2. Description of the Related Art
FIG. 1a shows an equivalent circuit of a LCD after it is powered off. As shown in FIG. 1a, after it is powered off, the terminal voltage of a LCD is recharged and reduced to 0 V. At this point, when the LCD's switch S has a high impedance at which the terminal voltage of the LCD is 0 V, the charge (i.e. CLC) of the LCD cannot be recharged right away, thereby producing a residual image on the LCD. FIG. 1b shows another equivalent circuit of the LCD after it is powered off. In FIG. 1b, the circuit includes an equivalent resistance Roff and an equivalent capacitance CLCD. As shown in FIG. 1b, the terminals A and B of the circuit have no input power so that the voltages on both A and B are zero. However, because the power is supplied to the capacitance CLCD through the resistance Roff before the power is turned off, the capacitance CLCD has residual charge after the power is turned off. This is because the resistance Roff is too high to release the charge completely. Thus, a residual image effect shows up and it lasts for a period of time that cannot be accepted by consumers. Hence, improving the residual image effect is necessary. Typically, the improvement is made by the manufacturing processor. The resistance Roff is reduced during manufacturing so that the charge in the capacitance CLCD can be released. However, a problem in such a manner is that the current Ioff becomes higher when the resistance Roff is reduced according to the Ohmic Rule and incurs a current leakage during normal operation.
Therefore, an object of the invention is to provide a residual image improving system for a LCD, thereby effectively improving the residual image effect.

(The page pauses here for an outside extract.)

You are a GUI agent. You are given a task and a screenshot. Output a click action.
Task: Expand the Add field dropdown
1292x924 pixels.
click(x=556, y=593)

A further object of the invention is to provide a residual image improving system for a LCD, thereby resolving the current leakage in the typical manner.
To realize the above and other objects, the invention provides a residual image improving system for a LCD. The improving system includes: a power supply for providing an operating power; a voltage detector for detecting the voltage level of an external power by comparison to a predetermined voltage level under the operating power and producing a control signal by comparing the results; and a video and timing control unit for outputting a predetermined pattern to the LCD according to the control signal so as to improve the residual image effect.
Accordingly, the invention cannot only prevent the visual system of a human being from the influence of the residual image effect, but also resolve the current leakage by avoiding the resistance change that causes the current leakage in the typical manner, thereby improving the residual image effect.
The invention will become apparent by referring to the following detailed description of a preferred embodiment with reference to the accompanying drawings, wherein:
FIG. 1a is a schematic diagram of an equivalence circuit of a LCD after it is powered off;
FIG. 1b is a schematic diagram of another equivalence circuit of the LCD after it is powered off;
FIG. 2 is a schematic diagram of a system configuration of the invention; and
FIG. 3 is a schematic diagram of a video and timing control unit of the invention.
FIG. 4 is a flowchart of the invention.
Refer to FIG. 2, a schematic diagram of the system configuration. In FIG. 2, in addition to the conventional components of a video and timing control unit 2, a power supply 3, and a LCD display matrix circuit 4, a voltage detector 1 is added. The video and timing control unit 2 is an improved device as described as follows. As shown in FIG. 2, the threshold voltage of the voltage detector 1 is set to a level slightly higher than the power-off voltage level of the power supply 3 (FIG. 4, S1). Thus, the system can be powered by the power supply 3 in order to work for a while, even if the external power (not shown) is turned off. The power supply 3 is a DC power or a power produced from an AC power through the rectifier (not shown). As the system is closed, the power voltage Vcc, for example, 3.3 V, of the system input to the voltage detector 1 is down to a value between a predetermined threshold voltage, for example, 2.8 V or lower, and the operating voltage of the power supply 3, for example, 2.5 V. At this point, the voltage detector 1 outputs a switching control signal Sc to the video and timing control unit 2 according to the threshold voltage value (FIG. 4, S2). The detail of the video and timing control unit 2 is shown in FIG. 3. In FIG. 3, as compared to a typical video and timing control unit (not shown), the unit 2 adds a multiplexer 21, an internal pattern generator 22, and an internal oscillator 23.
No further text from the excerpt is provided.